_Compiti da svolgere:_
a – Rispondi a queste domande sul testo dedicato ai Tre Progettisti, una per riga:
(i) In quale città nacque Sergei Pavlovic Korolev?
(ii) In che anno Celomej si laureò al Politecnico di Kiev?
(iii) Con quale nome era chiamato il veicolo interplanetario del progetto di tesi di Glushko?
b – Scrivi il seguito del testo sui Tre Progettisti, partendo subito dopo la sua ultima frase.

_Documento:_
▼

Mosca, parco VDNKha, Viale degli Eroi del Cosmo.
Alla fine di questo vialetto, segnato da cippi bronzei con delle stelle in cui sono scritti i nomi di tutti i cosmonauti da Gagarin ad oggi, c’è una piazzetta. Da un lato i busti di Gagarin, Titov, Tereskhova, Leonov e Belyaev, dall’altro una statua e due busti.
La statua, raffigura Korolev, i busti Celomej e Glushko.
Tre, il numero perfetto: come i Tre Caballeros od i Tre Tenori, Korolev, Celomej e Glushko erano i Tre Progettisti…
Tutto inizia nell’attuale Ucraina…
Il 12 gennaio 1907 a Zhytomyr nasce Sergei Pavlovic Korolev. Il 2 settembre 1908, ad Odessa, nasce Valentin Petrovic Glushko: invece nasce nell’attuale Polonia, il 30 giugno del 1914 a Siedice, all’epoca facente parte della Russia Imperiale, Vladimir Nikolajevic Celomej. Ma solo tre mesi dopo, con l’infuriare della Prima guerra mondiale, la sua famiglia si trasferì a Poltava, nell’attuale Ucraina, appunto.
Korolev e Glushko erano dei precoci autodidatti. Korolev studiava carpenteria ma, sin da giovanissimo si appassionò all’aeronautica, iscrivendosi ad una scuola per alianti e progettandone, nel 1925, uno tutto suo: l’SK-5 “Koktebel”. Glushko, a 14 anni, scrisse un libro sui viaggi spaziali dal titolo: “Sviluppi storici del concetto di viaggi interplanetari ed interstellari”. A 15 anni scrisse a Konstantin Tziolkovskji ricevendo, da questi, incoraggiamenti a continuare a coltivare queste passioni ed intrattenendo col padre fondatore della cosmonautica, una corrispondenza durata ben otto anni.
Celomej, invece, seguì un iter di studi più “canonico”. Trasferitosi con la famiglia a Kiev nel 1926, lì si laureò al locale Politecnico nel 1937 non senza aver pubblicato, nel 1936, un libro dal titolo: “Analisi vettoriale”.
Anche Korolev si iscrisse al Politecnico di Kiev nel 1926, uscendone però l’anno dopo essendo stato ammesso all’Università tecnica statale di Mosca dove si laureò nel 1929 presentando un progetto per un velivolo supervisionato da Andrej Tupolev.
Glushko, invece, entrò, nel 1925, all’Università di Leningrado. Singolare la sua carriera studentesca in quanto arrivò alla discussione della tesi di laurea ma non sostenne l’esame. Non sono chiari i motivi per cui non completò il percorso, forse legati alle ristrettezze economiche in cui versava. Ma lasciò all’ateneo Leningradese il suo progetto della tesi: un veicolo interplanetario a forma di disco che utilizzava un motore elettrico, alimentato da celle solari, per emettere una massa di reazione costituita da un liquido conduttore. Si chiamava Ghelioraketoplan (aerorazzo solare).

▲

Voci tratte da una raccolta di dati
▼

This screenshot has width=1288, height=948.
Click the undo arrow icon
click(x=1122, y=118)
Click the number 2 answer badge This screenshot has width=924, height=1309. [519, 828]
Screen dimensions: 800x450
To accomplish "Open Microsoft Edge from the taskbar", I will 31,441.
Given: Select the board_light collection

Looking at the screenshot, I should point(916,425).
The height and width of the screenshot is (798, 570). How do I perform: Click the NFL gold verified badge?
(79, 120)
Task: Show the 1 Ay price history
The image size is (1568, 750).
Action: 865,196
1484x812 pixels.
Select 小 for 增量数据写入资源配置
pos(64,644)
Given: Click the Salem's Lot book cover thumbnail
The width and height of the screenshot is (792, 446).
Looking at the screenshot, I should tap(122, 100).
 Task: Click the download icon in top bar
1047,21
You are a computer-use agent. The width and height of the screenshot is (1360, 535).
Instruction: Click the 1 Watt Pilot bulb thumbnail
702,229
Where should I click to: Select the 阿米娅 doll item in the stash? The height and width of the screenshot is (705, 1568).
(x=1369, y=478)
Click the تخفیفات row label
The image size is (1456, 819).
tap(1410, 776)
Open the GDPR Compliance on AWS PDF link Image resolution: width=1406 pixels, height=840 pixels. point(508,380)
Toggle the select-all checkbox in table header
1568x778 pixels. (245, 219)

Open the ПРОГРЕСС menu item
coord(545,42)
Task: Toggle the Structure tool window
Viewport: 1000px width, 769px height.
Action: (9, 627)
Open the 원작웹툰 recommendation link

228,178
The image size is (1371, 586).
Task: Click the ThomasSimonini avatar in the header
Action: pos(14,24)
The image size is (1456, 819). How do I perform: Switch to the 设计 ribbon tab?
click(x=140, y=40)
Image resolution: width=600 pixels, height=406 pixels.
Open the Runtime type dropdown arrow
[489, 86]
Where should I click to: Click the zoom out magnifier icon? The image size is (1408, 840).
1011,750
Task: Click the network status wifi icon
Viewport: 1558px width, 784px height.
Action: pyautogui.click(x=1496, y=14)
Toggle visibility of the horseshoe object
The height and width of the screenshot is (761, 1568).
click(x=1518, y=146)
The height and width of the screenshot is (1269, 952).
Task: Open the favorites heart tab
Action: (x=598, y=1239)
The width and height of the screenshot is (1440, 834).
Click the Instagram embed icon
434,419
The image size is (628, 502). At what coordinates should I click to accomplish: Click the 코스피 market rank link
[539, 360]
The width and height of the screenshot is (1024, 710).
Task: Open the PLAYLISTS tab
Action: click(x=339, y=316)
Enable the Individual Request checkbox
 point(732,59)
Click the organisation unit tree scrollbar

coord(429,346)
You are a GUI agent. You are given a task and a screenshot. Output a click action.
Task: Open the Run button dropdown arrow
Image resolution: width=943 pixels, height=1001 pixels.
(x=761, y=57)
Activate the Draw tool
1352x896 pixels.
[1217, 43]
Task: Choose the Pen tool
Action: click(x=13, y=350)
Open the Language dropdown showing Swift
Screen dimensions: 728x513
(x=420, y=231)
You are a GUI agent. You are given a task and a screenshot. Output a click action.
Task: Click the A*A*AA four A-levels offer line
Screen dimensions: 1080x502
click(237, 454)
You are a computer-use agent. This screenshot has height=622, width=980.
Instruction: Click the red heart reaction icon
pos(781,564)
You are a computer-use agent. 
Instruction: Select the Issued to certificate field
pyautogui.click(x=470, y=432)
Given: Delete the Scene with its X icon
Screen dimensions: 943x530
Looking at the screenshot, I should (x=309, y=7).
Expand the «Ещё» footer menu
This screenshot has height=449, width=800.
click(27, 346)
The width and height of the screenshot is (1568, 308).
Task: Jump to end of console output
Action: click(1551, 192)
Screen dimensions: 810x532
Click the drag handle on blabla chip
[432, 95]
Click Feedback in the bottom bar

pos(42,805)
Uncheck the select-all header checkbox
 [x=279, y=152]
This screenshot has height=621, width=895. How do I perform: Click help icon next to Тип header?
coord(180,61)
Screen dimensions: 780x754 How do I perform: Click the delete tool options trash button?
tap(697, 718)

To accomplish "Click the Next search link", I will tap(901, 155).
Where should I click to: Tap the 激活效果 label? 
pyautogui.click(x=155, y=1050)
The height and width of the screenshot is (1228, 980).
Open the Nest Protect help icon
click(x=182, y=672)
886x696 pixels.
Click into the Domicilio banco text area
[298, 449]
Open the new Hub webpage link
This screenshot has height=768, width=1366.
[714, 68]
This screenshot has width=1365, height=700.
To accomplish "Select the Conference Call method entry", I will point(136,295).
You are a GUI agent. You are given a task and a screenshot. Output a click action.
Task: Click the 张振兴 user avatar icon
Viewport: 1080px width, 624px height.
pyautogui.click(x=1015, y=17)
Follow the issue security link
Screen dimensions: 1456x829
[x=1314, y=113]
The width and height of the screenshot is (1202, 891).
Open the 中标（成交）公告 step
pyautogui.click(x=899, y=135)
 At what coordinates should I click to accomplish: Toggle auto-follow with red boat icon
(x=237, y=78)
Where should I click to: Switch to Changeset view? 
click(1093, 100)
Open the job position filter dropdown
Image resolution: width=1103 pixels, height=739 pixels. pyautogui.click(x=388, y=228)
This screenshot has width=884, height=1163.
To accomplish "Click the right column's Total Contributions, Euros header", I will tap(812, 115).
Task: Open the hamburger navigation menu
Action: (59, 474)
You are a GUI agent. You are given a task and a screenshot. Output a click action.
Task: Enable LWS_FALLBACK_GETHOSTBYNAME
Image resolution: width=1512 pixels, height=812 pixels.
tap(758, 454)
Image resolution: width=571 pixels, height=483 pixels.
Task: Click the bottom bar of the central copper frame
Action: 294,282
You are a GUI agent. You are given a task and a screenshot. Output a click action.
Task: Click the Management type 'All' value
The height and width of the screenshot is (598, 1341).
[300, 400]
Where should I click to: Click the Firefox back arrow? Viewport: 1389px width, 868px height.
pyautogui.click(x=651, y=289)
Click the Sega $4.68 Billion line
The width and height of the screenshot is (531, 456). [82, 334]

▲

_Risposte attese:_
a –
(i) A Zhytomyr.
(ii) Nel 1937.
(iii) Ghelioraketoplan (aerorazzo solare).

b –
Questi studi in ambito aeronautico e missilistico non potevano non suscitare l’interesse dei vertici militari. Korolev entrò al GIRD, Gruppo per lo studio del moto reattivo; Glushko al GDL di Leningrado, Laboratorio di Gas-dinamica. Celomej, invece, entrò all’Istituto Centrale Baranov di costruzioni aeronautiche. Korolev si mise subito in mostra, progettando e realizzando il GIRD-X, il primo razzo a combustibile liquido dell’Unione Sovietica. I due istituti vennero fusi nell’RNII, istituto per la ricerca sui motori a reazione. In questo modo le storie dei due geniali autodidatti Korolev e Glushko vennero ad incontrarsi. Nel 1930 venne dato al mondo un saggio di ciò che queste due menti potevano fare insieme: l’RP318, un aerorazzo progettato da Korolev con i motori a razzo ORM-65 creati da Glushko.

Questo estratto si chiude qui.